Write out again the entries from the first line to the line that includes "Ask Laura (260, 8)", keeping both of those lines.
___ Working data
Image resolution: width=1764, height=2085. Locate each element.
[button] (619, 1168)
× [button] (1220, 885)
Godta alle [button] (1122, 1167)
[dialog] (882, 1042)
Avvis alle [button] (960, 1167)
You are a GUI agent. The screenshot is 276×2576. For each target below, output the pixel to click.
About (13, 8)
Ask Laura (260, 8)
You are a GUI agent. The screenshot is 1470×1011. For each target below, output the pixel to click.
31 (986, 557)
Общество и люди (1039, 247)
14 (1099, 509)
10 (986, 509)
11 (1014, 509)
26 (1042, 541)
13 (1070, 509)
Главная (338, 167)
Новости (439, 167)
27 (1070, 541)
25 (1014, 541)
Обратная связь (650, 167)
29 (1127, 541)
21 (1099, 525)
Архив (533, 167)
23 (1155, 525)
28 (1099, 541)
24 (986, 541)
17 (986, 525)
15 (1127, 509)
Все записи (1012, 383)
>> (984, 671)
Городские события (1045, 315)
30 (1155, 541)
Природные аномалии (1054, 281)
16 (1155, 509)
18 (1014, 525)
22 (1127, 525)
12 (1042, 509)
______
*Answer to the exercise:*
Image resolution: width=1764, height=2085. Locate each element.
[button] (619, 1168)
× [button] (1220, 885)
Godta alle [button] (1122, 1167)
[dialog] (882, 1042)
Avvis alle [button] (960, 1167)
You are a GUI agent. The screenshot is 276×2576. For each target below, output the pixel to click.
About (13, 8)
Ask Laura (260, 8)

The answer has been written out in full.